Dogs at Tucson Shelters to Participate in Stress Study | The bugs corner

A Tucson Shelter is one of two animal shelters nationwide involved in a study that will find out how a dog’s stress level is reduced when placed with a foster family versus staying in the shelter. .



TUCSON, AZ (KOLD) – The Pima Animal Care Center is one of two animal shelters in the country involved in a to study who will find out how a dog’s stress level is reduced when placed with a foster family versus staying in the shelter.

“When we all enter a shelter, it is very loud, there is a lot of barking. We only have to experience it for 15 or 30 minutes, but dogs live in these conditions all the time, ”said Dr. Lisa Gunter, Arizona State University research fellow. study.

Gunter said in previous research that she found that a shelter dog’s stress level was cut in half by spending only one or two nights in a foster home. This study will place the dogs in foster care for a full week. The researchers plan to study around 50 dogs.

“I’m excited for the dog coming home with me.
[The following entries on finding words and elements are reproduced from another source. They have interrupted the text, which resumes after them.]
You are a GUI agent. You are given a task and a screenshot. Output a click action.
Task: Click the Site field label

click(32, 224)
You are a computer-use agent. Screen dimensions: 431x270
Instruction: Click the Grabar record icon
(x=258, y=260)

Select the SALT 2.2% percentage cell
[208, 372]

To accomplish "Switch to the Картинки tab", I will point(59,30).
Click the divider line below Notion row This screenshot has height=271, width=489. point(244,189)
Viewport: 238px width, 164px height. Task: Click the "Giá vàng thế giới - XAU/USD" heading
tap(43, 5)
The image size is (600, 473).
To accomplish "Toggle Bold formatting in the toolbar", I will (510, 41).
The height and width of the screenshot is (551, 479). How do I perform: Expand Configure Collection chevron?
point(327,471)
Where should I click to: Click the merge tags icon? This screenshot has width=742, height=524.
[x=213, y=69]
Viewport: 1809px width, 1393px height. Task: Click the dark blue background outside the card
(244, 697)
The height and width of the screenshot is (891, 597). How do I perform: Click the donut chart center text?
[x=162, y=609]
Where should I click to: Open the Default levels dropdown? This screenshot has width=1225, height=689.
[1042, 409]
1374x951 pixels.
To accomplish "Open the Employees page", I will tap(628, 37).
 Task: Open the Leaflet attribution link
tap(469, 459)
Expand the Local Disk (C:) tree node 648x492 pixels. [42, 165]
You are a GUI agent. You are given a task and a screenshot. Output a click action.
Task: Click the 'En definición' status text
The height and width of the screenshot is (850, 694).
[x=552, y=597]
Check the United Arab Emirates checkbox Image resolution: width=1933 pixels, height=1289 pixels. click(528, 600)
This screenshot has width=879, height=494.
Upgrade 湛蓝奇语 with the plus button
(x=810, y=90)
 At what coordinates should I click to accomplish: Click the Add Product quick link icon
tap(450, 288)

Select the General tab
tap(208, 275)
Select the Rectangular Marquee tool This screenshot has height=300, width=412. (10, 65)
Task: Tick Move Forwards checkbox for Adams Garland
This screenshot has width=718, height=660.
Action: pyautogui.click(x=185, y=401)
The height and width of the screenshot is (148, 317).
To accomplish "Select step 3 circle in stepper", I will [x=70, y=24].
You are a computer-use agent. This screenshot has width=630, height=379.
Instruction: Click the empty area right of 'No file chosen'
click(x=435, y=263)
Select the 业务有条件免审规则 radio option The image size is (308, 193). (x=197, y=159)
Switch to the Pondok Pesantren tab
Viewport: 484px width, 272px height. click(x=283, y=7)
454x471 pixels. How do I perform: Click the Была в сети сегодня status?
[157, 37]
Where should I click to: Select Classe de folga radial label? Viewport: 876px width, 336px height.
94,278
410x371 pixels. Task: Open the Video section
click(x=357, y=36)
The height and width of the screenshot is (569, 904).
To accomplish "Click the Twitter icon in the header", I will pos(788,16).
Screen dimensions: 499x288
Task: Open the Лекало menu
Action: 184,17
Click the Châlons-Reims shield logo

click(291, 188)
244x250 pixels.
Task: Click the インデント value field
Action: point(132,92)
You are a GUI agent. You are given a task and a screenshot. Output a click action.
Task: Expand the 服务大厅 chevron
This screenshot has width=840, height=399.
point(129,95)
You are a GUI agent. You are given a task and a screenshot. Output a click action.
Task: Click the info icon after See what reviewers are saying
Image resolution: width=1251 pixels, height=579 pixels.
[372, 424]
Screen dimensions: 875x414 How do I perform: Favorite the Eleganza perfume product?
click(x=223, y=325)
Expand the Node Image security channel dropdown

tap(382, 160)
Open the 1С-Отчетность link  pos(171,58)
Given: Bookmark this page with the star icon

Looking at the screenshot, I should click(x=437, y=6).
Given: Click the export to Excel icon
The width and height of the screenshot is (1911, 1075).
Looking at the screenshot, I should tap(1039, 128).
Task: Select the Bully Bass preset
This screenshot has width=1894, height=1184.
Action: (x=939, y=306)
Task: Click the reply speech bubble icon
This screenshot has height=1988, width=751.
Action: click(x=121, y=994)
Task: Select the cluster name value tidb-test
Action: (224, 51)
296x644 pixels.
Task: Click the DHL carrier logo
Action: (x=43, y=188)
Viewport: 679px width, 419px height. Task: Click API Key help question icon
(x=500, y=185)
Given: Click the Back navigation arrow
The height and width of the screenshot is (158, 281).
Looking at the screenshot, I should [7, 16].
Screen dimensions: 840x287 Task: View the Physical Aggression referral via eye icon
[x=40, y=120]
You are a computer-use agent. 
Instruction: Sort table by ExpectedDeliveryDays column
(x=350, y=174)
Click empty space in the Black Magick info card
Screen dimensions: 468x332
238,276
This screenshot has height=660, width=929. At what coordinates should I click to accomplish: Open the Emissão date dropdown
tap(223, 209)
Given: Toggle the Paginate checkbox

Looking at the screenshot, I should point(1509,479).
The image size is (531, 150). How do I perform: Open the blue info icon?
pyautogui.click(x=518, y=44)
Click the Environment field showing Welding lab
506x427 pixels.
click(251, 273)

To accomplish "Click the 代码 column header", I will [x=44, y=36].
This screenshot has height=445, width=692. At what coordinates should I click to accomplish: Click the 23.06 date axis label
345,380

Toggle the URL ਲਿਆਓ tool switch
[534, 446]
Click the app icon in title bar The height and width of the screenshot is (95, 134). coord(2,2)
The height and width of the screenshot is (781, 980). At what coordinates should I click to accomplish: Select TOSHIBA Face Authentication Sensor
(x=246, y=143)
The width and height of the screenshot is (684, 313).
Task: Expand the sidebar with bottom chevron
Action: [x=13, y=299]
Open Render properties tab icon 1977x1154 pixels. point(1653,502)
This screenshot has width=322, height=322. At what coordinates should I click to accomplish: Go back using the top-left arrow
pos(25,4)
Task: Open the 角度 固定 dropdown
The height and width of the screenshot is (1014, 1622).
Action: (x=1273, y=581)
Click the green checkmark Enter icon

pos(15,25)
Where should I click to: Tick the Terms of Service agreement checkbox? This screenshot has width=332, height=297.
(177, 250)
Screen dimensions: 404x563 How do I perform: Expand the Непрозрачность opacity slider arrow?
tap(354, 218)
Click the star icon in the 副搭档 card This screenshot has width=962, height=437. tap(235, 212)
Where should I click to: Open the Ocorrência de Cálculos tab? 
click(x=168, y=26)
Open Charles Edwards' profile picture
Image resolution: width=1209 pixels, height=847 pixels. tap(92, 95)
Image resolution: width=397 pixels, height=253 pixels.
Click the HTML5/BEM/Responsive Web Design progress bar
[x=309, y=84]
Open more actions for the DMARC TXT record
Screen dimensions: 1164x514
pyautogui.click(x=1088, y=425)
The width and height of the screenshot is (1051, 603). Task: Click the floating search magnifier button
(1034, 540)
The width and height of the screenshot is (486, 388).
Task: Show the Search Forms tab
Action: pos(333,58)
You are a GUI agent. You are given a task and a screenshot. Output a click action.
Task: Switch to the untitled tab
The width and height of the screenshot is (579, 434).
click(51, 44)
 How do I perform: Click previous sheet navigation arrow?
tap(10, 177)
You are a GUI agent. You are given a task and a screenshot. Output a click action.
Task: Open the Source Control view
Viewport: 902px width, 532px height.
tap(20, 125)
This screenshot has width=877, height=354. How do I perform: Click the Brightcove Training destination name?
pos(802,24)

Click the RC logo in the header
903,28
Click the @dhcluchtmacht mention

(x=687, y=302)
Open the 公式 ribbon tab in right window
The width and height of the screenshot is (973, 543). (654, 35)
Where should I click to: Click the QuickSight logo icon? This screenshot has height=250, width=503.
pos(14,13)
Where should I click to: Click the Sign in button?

I have a big yard and a relaxing house, ”said Alexandra Cox, a study volunteer.

Daniela Torres and Anshu Kamur adopt a dog involved in the study.

“We are both graduate and doctoral students. students so we know what research means, ”Torres said. “You have to take samples and be meticulous.






Research shows that a shelter dog’s stress level is cut in half by spending just one or two nights in a foster home.




Dogs will wear activity monitors on their collars to track their behavior. The dog’s cortisol will be measured through daily urine samples to determine how his stress level is changing.

“We collect so much pee. We do it easily. We get up in the morning much like them and take them out the first hour, ”Gunter said.

She said fostering placement allows the shelter to see how a pet interacts with families or other pets in a family environment.

“When we think about adopting dogs and placing them in new homes, I think any information we can get on how they are in a house where they also live under less stressful conditions, I think that is ‘is a real victory, “she said.

PACC continues to see a very high supply of animals and encourages the community to welcome or adopt. Last week, the shelter reported hosting more than 370 dogs and more than 261 cats. The seven-day host family study begins this week and is still recruiting people to participate as host families. Find more information about the study, here.